Si les grilles pour débutants sont relativement faciles, les niveaux augmentent et se transforment rapidement en casse-tête, pas à la portée de tout un chacun : « C’est là aussi un intérêt du sudoku, précise Ulrich Schädler. On peut assez rapidement mesurer sa progression avec les différents niveaux proposés. En cela, il s’apparente aux degrés de difficultés des jeux vidéo. »
D’autres jeux à succès
Le sudoku n’est pas le seul jeu de logique à avoir suscité un tel enthousiasme. On pense bien sûr au Rubik’s Cube, inventé en 1974, et qui s’est rapidement répandu sur toute la planète au cours des années 1980. Plus anciennement, comme le raconte Ulrich Schädler, d’autres formes de jeux de raisonnement ont passionné les foules : « Dans la collection du Musée suisse du jeu, nous avons des quantités de feuilles de rébus. Autour de 1800, elles étaient à la mode. » Si, pour l’heure, le sudoku continue de régner sur la planète entière, des esprits ludiques et inventifs s’amusent à concevoir de nouveaux jeux de raisonnement : « Nous travaillons actuellement sur un concept de déduction comme ressort ludique, explique Hadi Barkat.
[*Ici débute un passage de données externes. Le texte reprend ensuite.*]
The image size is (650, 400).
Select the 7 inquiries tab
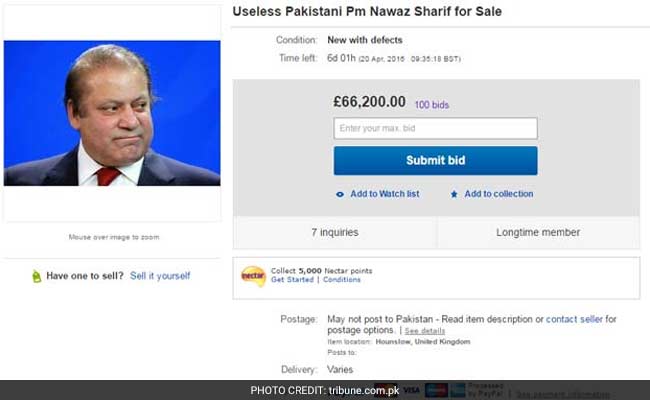click(x=335, y=232)
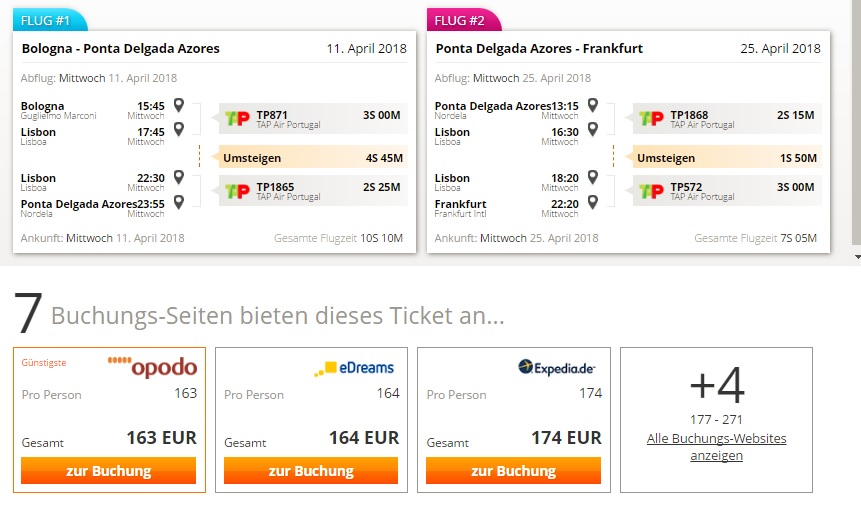Viewport: 861px width, 506px height.
Task: Book via opodo with zur Buchung
Action: [x=109, y=471]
Ce jeu s’appellera « Sauver le patient zéro ». On y réfléchissait déjà avant le début de la pandémie. »
« Un excellent indicateur de santé mentale » Albert Hofer, 83 ans, joue tous les jours au sudoku. Une passion qui remonte à 2005.
Si vous deviez résumer en un ou deux mots le plaisir principal que vous procure le sudoku, ce serait quoi ?
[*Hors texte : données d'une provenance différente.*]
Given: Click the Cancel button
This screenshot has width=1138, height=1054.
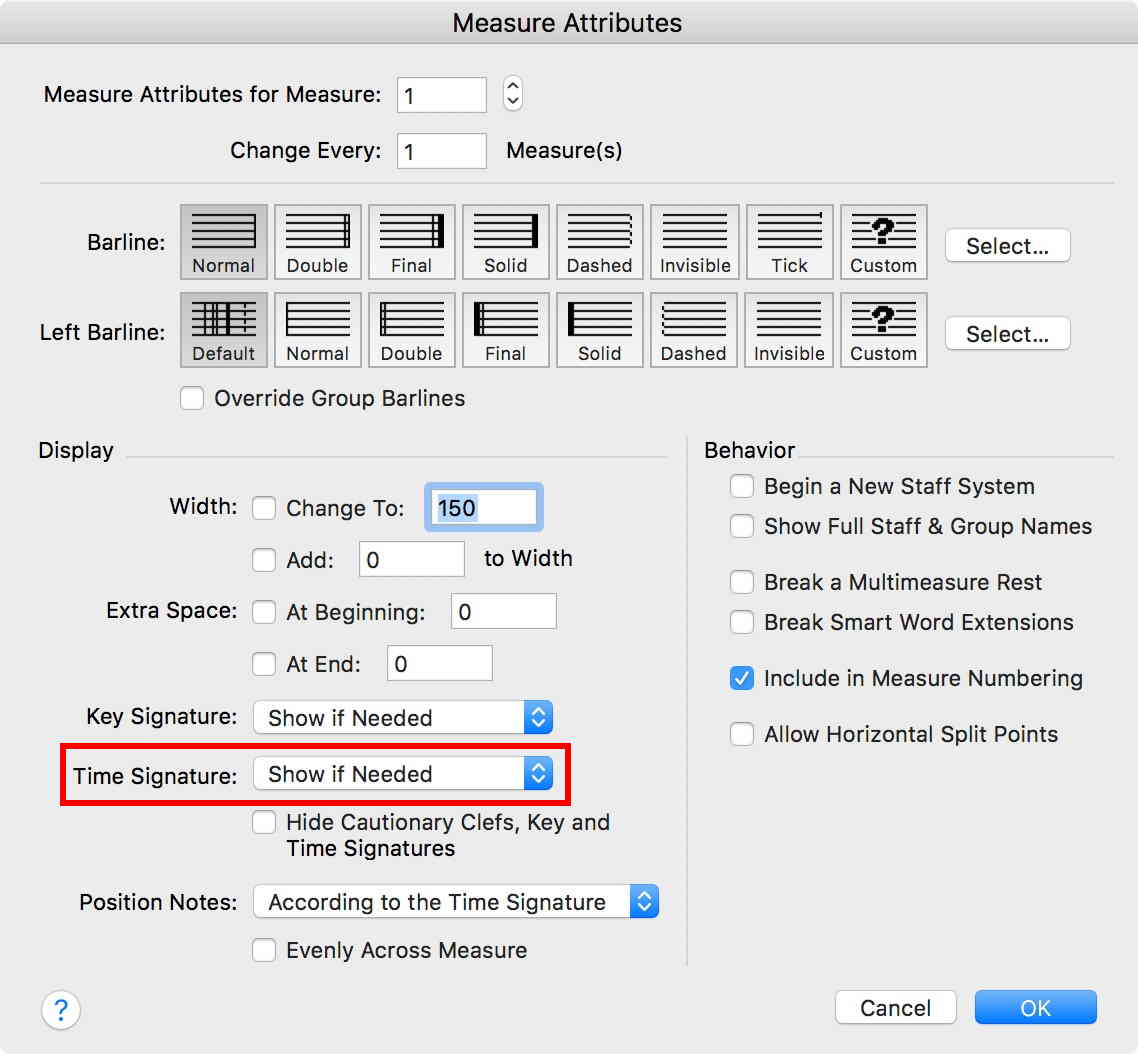Looking at the screenshot, I should point(895,1008).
La déduction et l’exigence. Vérifier que mes facultés demeurent bonnes. C’est un excellent indicateur de ma santé mentale.
Quand et où avez-vous découvert ce jeu ?
Un ami qui y jouait, il y a quinze ans, me l’a fait découvrir et c’est devenu une passion partagée. J’ai attrapé le virus du sudoku.
Combien d’heures y passez-vous chaque semaine ?
Une demi-heure par jour, trois à quatre heures par semaine. Je joue dans le quotidien 24 heures, dans le magazine Coopération, dans tous les journaux qui proposent un sudoku.
Avez-vous progressé ?
Oui, j’ai atteint le niveau quatre, mais je m’exerce aussi avec des livres de jeu qui proposent la grille Satanic, dans les niveaux dix à douze.
Pourriez-vous imaginer vous en lasser ?
Non. Ce jeu correspond à mes valeurs. Il ne tolère pas l’erreur, comme quand je travaillais aux CFF et que je devais être 100 % à mes affaires dans le poste de directeur de la gare de Lausanne.